Urban services. Data from municipal services can be combined to help local construction, mobility, or tourism companies. Singapore has a been an early leader in this space with their “smart nation” initiative, providing a platform where numerous government departments can share geospatial data.
Who shall pass?
Data access is another piece of the puzzle. When a government builds a new highway or hospital, rival nations can’t make a carbon copy out of thin air. Open databases may well be part of the solution3, but my intuition is that they would not deliver the economic returns to justify public entities footing the bill. There will thus need to be an ongoing conversation about access rights. One way the databases could be publicly available while encouraging infrastructure-style benefits would be to restrict the training of models on the dataset to organizations that are based in said region. Users of the database could furthermore be required to contribute data back as a condition of use, thus creating self-sustaining growth.

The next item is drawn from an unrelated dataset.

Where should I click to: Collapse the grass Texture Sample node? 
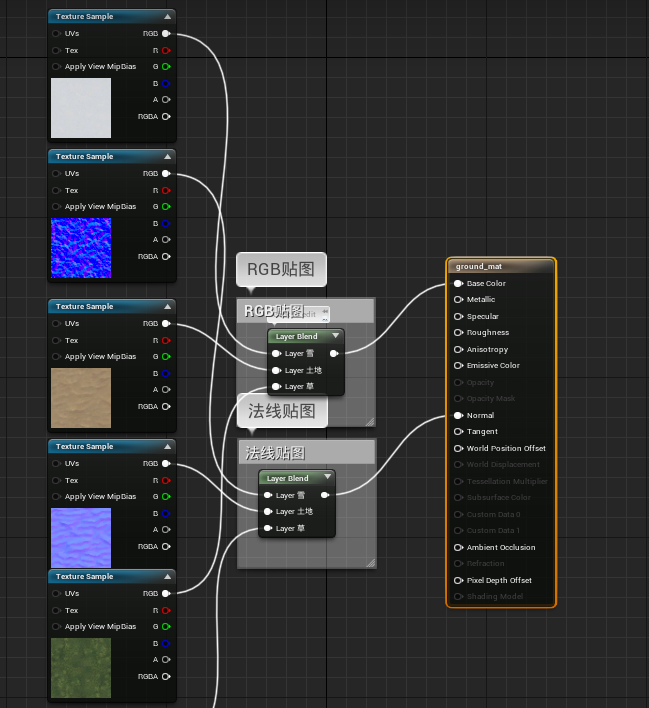tap(168, 577)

Decisions around how to build such a database however shouldn’t be handled by an existing government bureaucracy - the temptation to give out access for political gain is too strong. Public organizations are also ill equipped to deal with the technical and organizational needs of high-tech entities. Any new public entity will therefore need to be built from the ground up, equally able to ingest data from ponderous, bureaucratic organizations, as to disperse it to nimble, inexperienced startups. An arm's length agency with the freedom to make clear-sighted decisions in the public interest is probably the best option (pension funds may be an instructive example). This agency would need to identify the data that would drive the greatest impact, as well as supervise its collection. Some of this data will need to be coaxed from private industry players, other data will need to be purchased or created. In other words this will be a gargantuan task, requiring sustained commitment from the public.
Like building a highway system or an international airport, a truly transformative national database won’t be easy. But those nations which are able to persevere will reap the greatest benefits. In the end, national databases could become a new kind of public good, a source of pride as well as economic advantage. My personal hope is that once the initial economic impact has been felt, national databases would become fully open, thus extending the benefits to under-resourced countries as well.
Striking it rich (slowly)
There will be no oil equivalent in the coming century, and that is probably a good thing. Oil propped up autocracies, created wars, and rewarded luck of geography as opposed to human ingenuity. The coming century will be won by those who build with ambition and conduct themselves with rigour. Research universities, complex compute and, yes, natural resources, are part of that future.
But those who recognize databases as a national project, and carry out the difficult work to make it available, will bring better deserved riches than oil ever provided.
1. Yes, this is a simplification, but one which can help us focus on what actually matters.
2. Fairchild Semiconductors being the canonical example in the Bay Area
3. I believe we should lean towards open-sourcing wherever possible, for the record. But there are always times when it is not the solution.